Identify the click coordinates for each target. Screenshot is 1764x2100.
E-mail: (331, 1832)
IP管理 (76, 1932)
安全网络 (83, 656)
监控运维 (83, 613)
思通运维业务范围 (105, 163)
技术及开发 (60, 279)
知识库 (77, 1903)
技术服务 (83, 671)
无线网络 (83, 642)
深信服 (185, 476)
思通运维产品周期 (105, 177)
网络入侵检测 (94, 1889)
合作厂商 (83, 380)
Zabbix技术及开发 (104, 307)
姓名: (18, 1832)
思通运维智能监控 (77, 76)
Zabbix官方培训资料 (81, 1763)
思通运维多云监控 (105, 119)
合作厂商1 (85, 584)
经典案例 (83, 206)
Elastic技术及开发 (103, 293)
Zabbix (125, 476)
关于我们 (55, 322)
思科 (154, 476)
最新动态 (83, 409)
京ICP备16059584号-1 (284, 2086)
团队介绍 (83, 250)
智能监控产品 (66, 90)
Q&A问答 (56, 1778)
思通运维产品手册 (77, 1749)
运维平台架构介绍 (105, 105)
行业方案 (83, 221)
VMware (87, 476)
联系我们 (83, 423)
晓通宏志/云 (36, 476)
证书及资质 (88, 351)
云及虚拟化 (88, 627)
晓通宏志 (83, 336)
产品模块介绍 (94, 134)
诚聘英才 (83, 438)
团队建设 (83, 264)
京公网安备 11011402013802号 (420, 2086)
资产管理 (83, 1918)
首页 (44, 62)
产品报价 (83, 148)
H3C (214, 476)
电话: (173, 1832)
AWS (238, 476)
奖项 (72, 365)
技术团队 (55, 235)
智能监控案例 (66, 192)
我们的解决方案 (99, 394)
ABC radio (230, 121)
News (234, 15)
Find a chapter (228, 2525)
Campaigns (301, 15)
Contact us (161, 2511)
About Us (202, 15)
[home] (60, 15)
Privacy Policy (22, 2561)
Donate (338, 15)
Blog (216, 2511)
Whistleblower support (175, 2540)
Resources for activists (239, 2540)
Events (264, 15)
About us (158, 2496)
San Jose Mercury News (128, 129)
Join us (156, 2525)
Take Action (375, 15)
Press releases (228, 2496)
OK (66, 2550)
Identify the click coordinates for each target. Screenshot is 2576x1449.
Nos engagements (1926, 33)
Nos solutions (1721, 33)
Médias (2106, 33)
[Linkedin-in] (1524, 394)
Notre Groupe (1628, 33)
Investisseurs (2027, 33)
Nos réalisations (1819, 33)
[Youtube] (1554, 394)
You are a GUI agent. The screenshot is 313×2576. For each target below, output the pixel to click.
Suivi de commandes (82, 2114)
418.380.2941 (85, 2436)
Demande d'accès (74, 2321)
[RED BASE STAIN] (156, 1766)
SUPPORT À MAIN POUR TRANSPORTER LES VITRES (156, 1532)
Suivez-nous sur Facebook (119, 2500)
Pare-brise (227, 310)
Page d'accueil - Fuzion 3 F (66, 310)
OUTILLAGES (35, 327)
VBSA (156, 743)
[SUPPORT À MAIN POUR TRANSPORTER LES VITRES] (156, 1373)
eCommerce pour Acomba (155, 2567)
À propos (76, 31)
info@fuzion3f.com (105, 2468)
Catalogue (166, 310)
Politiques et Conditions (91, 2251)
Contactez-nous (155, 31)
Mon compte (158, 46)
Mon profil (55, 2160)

══════════════════════════════

§ **Exercise details**: Transcribe the material so that every line matches the original exactly.

§ **Response to the exercise**:
Identify the click coordinates for each target. Screenshot is 1764x2100.
E-mail: (331, 1832)
IP管理 (76, 1932)
安全网络 (83, 656)
监控运维 (83, 613)
思通运维业务范围 (105, 163)
技术及开发 (60, 279)
知识库 (77, 1903)
技术服务 (83, 671)
无线网络 (83, 642)
深信服 (185, 476)
思通运维产品周期 (105, 177)
网络入侵检测 (94, 1889)
合作厂商 (83, 380)
Zabbix技术及开发 (104, 307)
姓名: (18, 1832)
思通运维智能监控 (77, 76)
Zabbix官方培训资料 (81, 1763)
思通运维多云监控 (105, 119)
合作厂商1 (85, 584)
经典案例 (83, 206)
Elastic技术及开发 (103, 293)
Zabbix (125, 476)
关于我们 (55, 322)
思科 (154, 476)
最新动态 (83, 409)
京ICP备16059584号-1 (284, 2086)
团队介绍 (83, 250)
智能监控产品 (66, 90)
Q&A问答 (56, 1778)
思通运维产品手册 (77, 1749)
运维平台架构介绍 (105, 105)
行业方案 (83, 221)
VMware (87, 476)
联系我们 (83, 423)
晓通宏志/云 (36, 476)
证书及资质 (88, 351)
云及虚拟化 (88, 627)
晓通宏志 (83, 336)
产品模块介绍 (94, 134)
诚聘英才 (83, 438)
团队建设 (83, 264)
京公网安备 11011402013802号 (420, 2086)
资产管理 (83, 1918)
首页 (44, 62)
产品报价 (83, 148)
H3C (214, 476)
电话: (173, 1832)
AWS (238, 476)
奖项 (72, 365)
技术团队 (55, 235)
智能监控案例 (66, 192)
我们的解决方案 (99, 394)
ABC radio (230, 121)
News (234, 15)
Find a chapter (228, 2525)
Campaigns (301, 15)
Contact us (161, 2511)
About Us (202, 15)
[home] (60, 15)
Privacy Policy (22, 2561)
Donate (338, 15)
Blog (216, 2511)
Whistleblower support (175, 2540)
Resources for activists (239, 2540)
Events (264, 15)
About us (158, 2496)
San Jose Mercury News (128, 129)
Join us (156, 2525)
Take Action (375, 15)
Press releases (228, 2496)
OK (66, 2550)
Identify the click coordinates for each target. Screenshot is 2576x1449.
Nos engagements (1926, 33)
Nos solutions (1721, 33)
Médias (2106, 33)
[Linkedin-in] (1524, 394)
Notre Groupe (1628, 33)
Investisseurs (2027, 33)
Nos réalisations (1819, 33)
[Youtube] (1554, 394)
You are a GUI agent. The screenshot is 313×2576. For each target below, output the pixel to click.
Suivi de commandes (82, 2114)
418.380.2941 (85, 2436)
Demande d'accès (74, 2321)
[RED BASE STAIN] (156, 1766)
SUPPORT À MAIN POUR TRANSPORTER LES VITRES (156, 1532)
Suivez-nous sur Facebook (119, 2500)
Pare-brise (227, 310)
Page d'accueil - Fuzion 3 F (66, 310)
OUTILLAGES (35, 327)
VBSA (156, 743)
[SUPPORT À MAIN POUR TRANSPORTER LES VITRES] (156, 1373)
eCommerce pour Acomba (155, 2567)
À propos (76, 31)
info@fuzion3f.com (105, 2468)
Catalogue (166, 310)
Politiques et Conditions (91, 2251)
Contactez-nous (155, 31)
Mon compte (158, 46)
Mon profil (55, 2160)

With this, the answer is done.